**課題の内容:** 以下のエントリをすべて、一字一句変えずに書き写しなさい。

**使用するエントリ:**
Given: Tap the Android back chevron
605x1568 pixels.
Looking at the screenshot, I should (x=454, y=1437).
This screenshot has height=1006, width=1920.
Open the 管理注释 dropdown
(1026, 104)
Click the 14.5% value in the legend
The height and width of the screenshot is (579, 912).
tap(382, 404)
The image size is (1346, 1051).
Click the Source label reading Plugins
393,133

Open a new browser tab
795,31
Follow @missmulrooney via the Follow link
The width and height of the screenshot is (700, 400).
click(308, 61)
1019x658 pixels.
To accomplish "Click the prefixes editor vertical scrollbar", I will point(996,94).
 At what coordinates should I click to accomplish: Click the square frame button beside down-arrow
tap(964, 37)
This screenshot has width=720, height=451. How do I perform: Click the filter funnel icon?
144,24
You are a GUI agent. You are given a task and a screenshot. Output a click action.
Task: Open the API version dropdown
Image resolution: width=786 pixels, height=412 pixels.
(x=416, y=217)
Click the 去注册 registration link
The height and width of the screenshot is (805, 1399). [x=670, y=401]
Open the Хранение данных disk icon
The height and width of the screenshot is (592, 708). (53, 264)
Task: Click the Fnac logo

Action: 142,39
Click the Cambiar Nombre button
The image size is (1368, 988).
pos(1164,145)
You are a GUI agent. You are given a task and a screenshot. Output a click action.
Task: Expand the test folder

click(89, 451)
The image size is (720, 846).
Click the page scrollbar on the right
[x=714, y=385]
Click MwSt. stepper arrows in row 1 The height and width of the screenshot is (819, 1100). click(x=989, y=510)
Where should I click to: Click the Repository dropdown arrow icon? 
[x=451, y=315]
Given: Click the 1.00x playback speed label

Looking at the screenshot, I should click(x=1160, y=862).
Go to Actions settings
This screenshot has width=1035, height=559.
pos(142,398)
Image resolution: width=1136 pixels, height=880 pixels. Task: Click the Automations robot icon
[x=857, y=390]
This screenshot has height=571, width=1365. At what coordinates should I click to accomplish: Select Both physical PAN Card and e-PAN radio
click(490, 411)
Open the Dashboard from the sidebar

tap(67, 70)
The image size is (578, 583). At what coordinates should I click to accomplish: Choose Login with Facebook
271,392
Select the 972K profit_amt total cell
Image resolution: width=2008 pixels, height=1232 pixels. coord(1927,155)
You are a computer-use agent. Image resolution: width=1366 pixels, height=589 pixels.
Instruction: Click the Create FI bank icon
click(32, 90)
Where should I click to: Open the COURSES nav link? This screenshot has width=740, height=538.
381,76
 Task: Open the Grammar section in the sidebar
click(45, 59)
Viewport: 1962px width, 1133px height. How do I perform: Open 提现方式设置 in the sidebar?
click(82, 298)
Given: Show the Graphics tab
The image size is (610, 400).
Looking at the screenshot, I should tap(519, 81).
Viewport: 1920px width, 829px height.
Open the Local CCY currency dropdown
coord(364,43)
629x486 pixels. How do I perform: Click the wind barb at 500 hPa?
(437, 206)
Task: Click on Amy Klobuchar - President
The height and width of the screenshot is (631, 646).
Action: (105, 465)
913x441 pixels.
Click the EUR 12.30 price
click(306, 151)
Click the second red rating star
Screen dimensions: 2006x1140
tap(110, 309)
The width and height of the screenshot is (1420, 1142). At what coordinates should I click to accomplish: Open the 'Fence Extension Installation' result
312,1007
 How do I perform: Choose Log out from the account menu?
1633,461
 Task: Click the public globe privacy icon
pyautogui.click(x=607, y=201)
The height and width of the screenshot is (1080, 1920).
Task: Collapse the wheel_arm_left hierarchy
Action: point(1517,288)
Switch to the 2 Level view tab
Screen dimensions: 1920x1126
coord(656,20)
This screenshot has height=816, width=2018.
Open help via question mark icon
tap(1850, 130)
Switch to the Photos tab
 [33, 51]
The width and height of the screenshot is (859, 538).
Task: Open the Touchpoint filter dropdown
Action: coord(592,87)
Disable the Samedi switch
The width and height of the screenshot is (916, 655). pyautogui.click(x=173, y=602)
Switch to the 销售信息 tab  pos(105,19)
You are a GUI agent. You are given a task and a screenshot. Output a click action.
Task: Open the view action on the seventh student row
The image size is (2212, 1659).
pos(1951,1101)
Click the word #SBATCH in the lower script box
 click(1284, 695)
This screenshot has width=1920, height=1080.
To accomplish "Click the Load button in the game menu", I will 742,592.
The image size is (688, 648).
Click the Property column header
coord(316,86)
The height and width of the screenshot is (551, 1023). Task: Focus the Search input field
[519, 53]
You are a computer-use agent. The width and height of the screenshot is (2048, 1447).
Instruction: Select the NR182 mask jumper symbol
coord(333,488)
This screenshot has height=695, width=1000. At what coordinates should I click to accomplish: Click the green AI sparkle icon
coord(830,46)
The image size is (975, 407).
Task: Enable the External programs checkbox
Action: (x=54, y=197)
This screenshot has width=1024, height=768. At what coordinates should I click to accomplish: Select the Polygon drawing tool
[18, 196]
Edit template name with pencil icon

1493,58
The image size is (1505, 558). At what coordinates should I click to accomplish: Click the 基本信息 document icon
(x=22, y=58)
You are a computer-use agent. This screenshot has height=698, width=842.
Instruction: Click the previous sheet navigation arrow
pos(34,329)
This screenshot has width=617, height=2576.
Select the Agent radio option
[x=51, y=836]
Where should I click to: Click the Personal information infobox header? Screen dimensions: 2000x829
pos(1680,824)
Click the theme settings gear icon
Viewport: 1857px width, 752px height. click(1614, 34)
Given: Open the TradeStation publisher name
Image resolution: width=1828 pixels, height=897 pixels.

**解答:**
Given: Tap the Android back chevron
605x1568 pixels.
Looking at the screenshot, I should (x=454, y=1437).
This screenshot has height=1006, width=1920.
Open the 管理注释 dropdown
(1026, 104)
Click the 14.5% value in the legend
The height and width of the screenshot is (579, 912).
tap(382, 404)
The image size is (1346, 1051).
Click the Source label reading Plugins
393,133

Open a new browser tab
795,31
Follow @missmulrooney via the Follow link
The width and height of the screenshot is (700, 400).
click(308, 61)
1019x658 pixels.
To accomplish "Click the prefixes editor vertical scrollbar", I will point(996,94).
 At what coordinates should I click to accomplish: Click the square frame button beside down-arrow
tap(964, 37)
This screenshot has width=720, height=451. How do I perform: Click the filter funnel icon?
144,24
You are a GUI agent. You are given a task and a screenshot. Output a click action.
Task: Open the API version dropdown
Image resolution: width=786 pixels, height=412 pixels.
(x=416, y=217)
Click the 去注册 registration link
The height and width of the screenshot is (805, 1399). [x=670, y=401]
Open the Хранение данных disk icon
The height and width of the screenshot is (592, 708). (53, 264)
Task: Click the Fnac logo

Action: 142,39
Click the Cambiar Nombre button
The image size is (1368, 988).
pos(1164,145)
You are a GUI agent. You are given a task and a screenshot. Output a click action.
Task: Expand the test folder

click(89, 451)
The image size is (720, 846).
Click the page scrollbar on the right
[x=714, y=385]
Click MwSt. stepper arrows in row 1 The height and width of the screenshot is (819, 1100). click(x=989, y=510)
Where should I click to: Click the Repository dropdown arrow icon? 
[x=451, y=315]
Given: Click the 1.00x playback speed label

Looking at the screenshot, I should click(x=1160, y=862).
Go to Actions settings
This screenshot has width=1035, height=559.
pos(142,398)
Image resolution: width=1136 pixels, height=880 pixels. Task: Click the Automations robot icon
[x=857, y=390]
This screenshot has height=571, width=1365. At what coordinates should I click to accomplish: Select Both physical PAN Card and e-PAN radio
click(490, 411)
Open the Dashboard from the sidebar

tap(67, 70)
The image size is (578, 583). At what coordinates should I click to accomplish: Choose Login with Facebook
271,392
Select the 972K profit_amt total cell
Image resolution: width=2008 pixels, height=1232 pixels. coord(1927,155)
You are a computer-use agent. Image resolution: width=1366 pixels, height=589 pixels.
Instruction: Click the Create FI bank icon
click(32, 90)
Where should I click to: Open the COURSES nav link? This screenshot has width=740, height=538.
381,76
 Task: Open the Grammar section in the sidebar
click(45, 59)
Viewport: 1962px width, 1133px height. How do I perform: Open 提现方式设置 in the sidebar?
click(82, 298)
Given: Show the Graphics tab
The image size is (610, 400).
Looking at the screenshot, I should tap(519, 81).
Viewport: 1920px width, 829px height.
Open the Local CCY currency dropdown
coord(364,43)
629x486 pixels. How do I perform: Click the wind barb at 500 hPa?
(437, 206)
Task: Click on Amy Klobuchar - President
The height and width of the screenshot is (631, 646).
Action: (105, 465)
913x441 pixels.
Click the EUR 12.30 price
click(306, 151)
Click the second red rating star
Screen dimensions: 2006x1140
tap(110, 309)
The width and height of the screenshot is (1420, 1142). At what coordinates should I click to accomplish: Open the 'Fence Extension Installation' result
312,1007
 How do I perform: Choose Log out from the account menu?
1633,461
 Task: Click the public globe privacy icon
pyautogui.click(x=607, y=201)
The height and width of the screenshot is (1080, 1920).
Task: Collapse the wheel_arm_left hierarchy
Action: point(1517,288)
Switch to the 2 Level view tab
Screen dimensions: 1920x1126
coord(656,20)
This screenshot has height=816, width=2018.
Open help via question mark icon
tap(1850, 130)
Switch to the Photos tab
 [33, 51]
The width and height of the screenshot is (859, 538).
Task: Open the Touchpoint filter dropdown
Action: coord(592,87)
Disable the Samedi switch
The width and height of the screenshot is (916, 655). pyautogui.click(x=173, y=602)
Switch to the 销售信息 tab  pos(105,19)
You are a GUI agent. You are given a task and a screenshot. Output a click action.
Task: Open the view action on the seventh student row
The image size is (2212, 1659).
pos(1951,1101)
Click the word #SBATCH in the lower script box
 click(1284, 695)
This screenshot has width=1920, height=1080.
To accomplish "Click the Load button in the game menu", I will 742,592.
The image size is (688, 648).
Click the Property column header
coord(316,86)
The height and width of the screenshot is (551, 1023). Task: Focus the Search input field
[519, 53]
You are a computer-use agent. The width and height of the screenshot is (2048, 1447).
Instruction: Select the NR182 mask jumper symbol
coord(333,488)
This screenshot has height=695, width=1000. At what coordinates should I click to accomplish: Click the green AI sparkle icon
coord(830,46)
The image size is (975, 407).
Task: Enable the External programs checkbox
Action: (x=54, y=197)
This screenshot has width=1024, height=768. At what coordinates should I click to accomplish: Select the Polygon drawing tool
[18, 196]
Edit template name with pencil icon

1493,58
The image size is (1505, 558). At what coordinates should I click to accomplish: Click the 基本信息 document icon
(x=22, y=58)
You are a computer-use agent. This screenshot has height=698, width=842.
Instruction: Click the previous sheet navigation arrow
pos(34,329)
This screenshot has width=617, height=2576.
Select the Agent radio option
[x=51, y=836]
Where should I click to: Click the Personal information infobox header? Screen dimensions: 2000x829
pos(1680,824)
Click the theme settings gear icon
Viewport: 1857px width, 752px height. click(1614, 34)
Given: Open the TradeStation publisher name
Image resolution: width=1828 pixels, height=897 pixels.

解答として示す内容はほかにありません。